In The Promise of Access: Technology Inequality and the Political Economy of Hope, published in 2021 by the MIT Press, Dr. Greene describes how the Clinton administration not only put computing training and internet access on the political agenda, but trained cities, states, and regions to think of their economic destiny in these terms–what he calls the ‘access doctrine.’ As the US deindustrialized, problems of outsourcing, automation, or over-policing instead were transformed into problems of skills gaps and human capital shortages. But, as Greene shows, it is analytical and critical thinking skills that have produced the greatest wage payoff since 1979, rather than technical skills. Since the 1990s, most new jobs have been in low-wage service work that does not require a college degree, particularly food and health care—not software development—and government projections predict the same for the next decade.
The Promise of Access builds on this political history with years of fieldwork within Washington D.C.’s schools, libraries, and civic-minded startups: places that prepare people for the labor market or care for them as they re-enter it. No one is here duped, Greene argues. Librarians understand the homeless patrons they serve have more complicated problems than just how to get internet access. Nonetheless, it is through their engagement with these people on the ‘wrong’ side of the digital divide that these professionals turn the problem of poverty into a problem of technology. Because these are the only terms on which these institutions can themselves survive.
Since the 1990s, institutions like schools and libraries have been completely remodeled to focus on providing computing, coding, and technology skills to community members, with the promise that this can be life changing.
But if the results aren’t there, why do schools keep reinventing their curriculum to train new computer scientists? Why do libraries keep remodeling themselves to look like Apple Stores?
Embracing this mission saves institutions who are themselves under threat and increasingly overwhelmed by the social problems they face every day. The librarian has faced decades of budget cuts, and has also had to become a nurse, social worker, security guard, nutritionist, and translator—in addition to what they were trained to do in library school. And who even needs a library when we have Wikipedia? The access doctrine provides a set of ready solutions, legible to the administrators, politicians, and donors who might relieve the pressure on the institution.
“This is the power of the access doctrine. And, from it flows new policy, new curriculum, new degrees, new jobs, new buildings,” says Dr. Greene. “The problem of poverty is so much more complicated than the digital divide, yet we’re stuck in a rut of defining poverty this way.” A vicious cycle develops, where the people the institution is meant to serve are increasingly marginalized by it, because they don’t fit that mission. Greene captures this dynamic with dozens of human stories and simple questions with no clear answer, such as who is allowed to sleep in the library.

**********

** Exercise 1 **
Answer these questions using the passage about The Promise of Access:
(a) Which press published the book, and in what year?
(b) In which city's schools, libraries, and startups did Greene conduct fieldwork?
(c) Which skills have produced the greatest wage payoff since 1979?

**********

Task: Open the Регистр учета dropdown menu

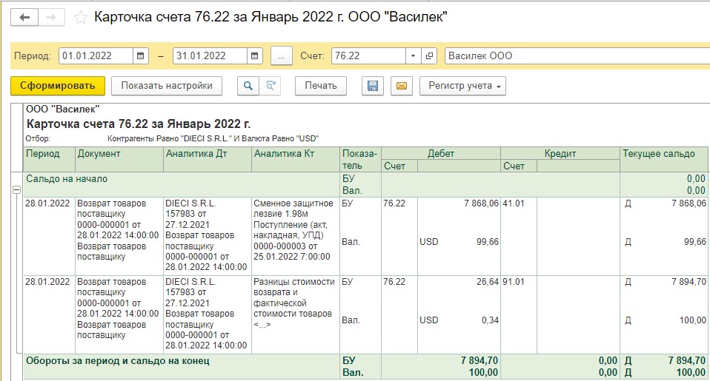Action: [x=462, y=86]
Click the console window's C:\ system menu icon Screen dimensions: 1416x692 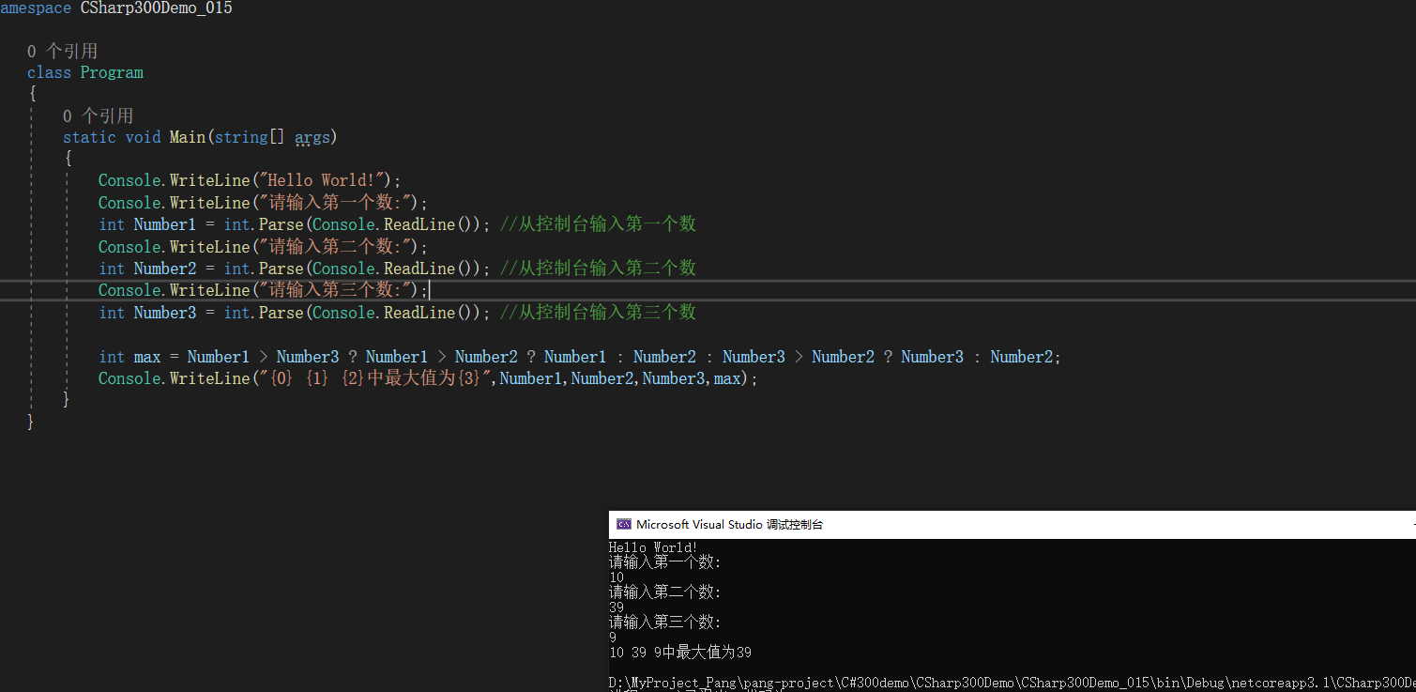[621, 524]
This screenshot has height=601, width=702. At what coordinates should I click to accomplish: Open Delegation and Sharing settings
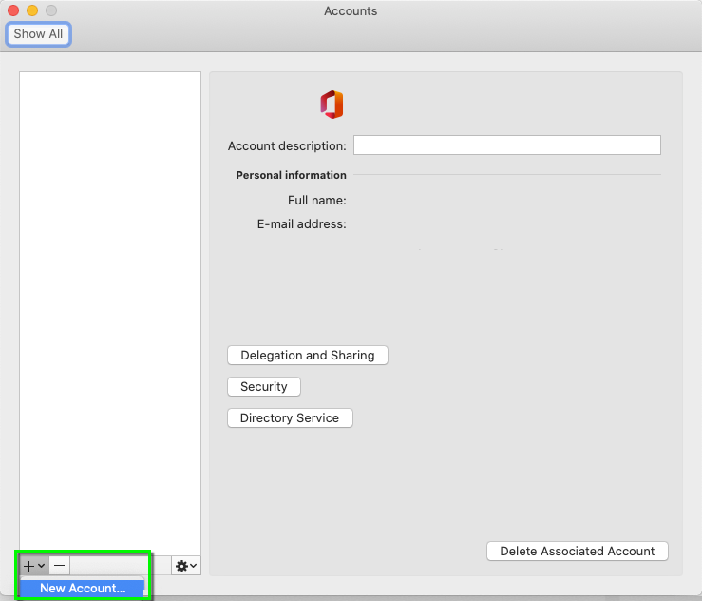[308, 356]
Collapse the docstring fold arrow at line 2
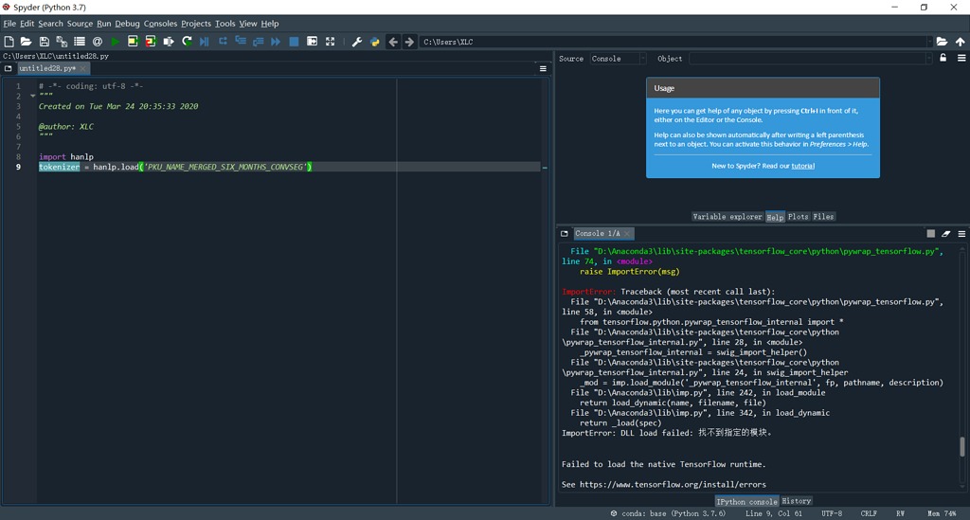 pyautogui.click(x=32, y=97)
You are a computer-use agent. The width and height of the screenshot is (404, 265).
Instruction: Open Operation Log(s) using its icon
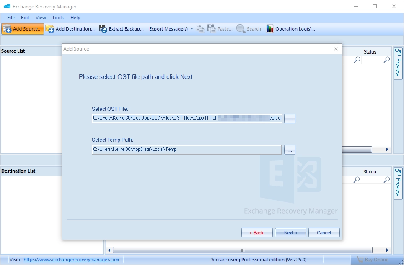click(x=270, y=28)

**********

** Exercise 2 **
Transcribe the records from the line containing "This screenshot has" through the end of the records, and omit the pictures.

** Task output 1 **
(a) The MIT Press, in 2021.
(b) Washington D.C.
(c) Analytical and critical thinking skills.

** Task output 2 **
This screenshot has height=601, width=702. At what coordinates should I click to accomplish: Open Delegation and Sharing settings
[308, 356]
Collapse the docstring fold arrow at line 2
 pyautogui.click(x=32, y=97)
You are a computer-use agent. The width and height of the screenshot is (404, 265).
Instruction: Open Operation Log(s) using its icon
click(x=270, y=28)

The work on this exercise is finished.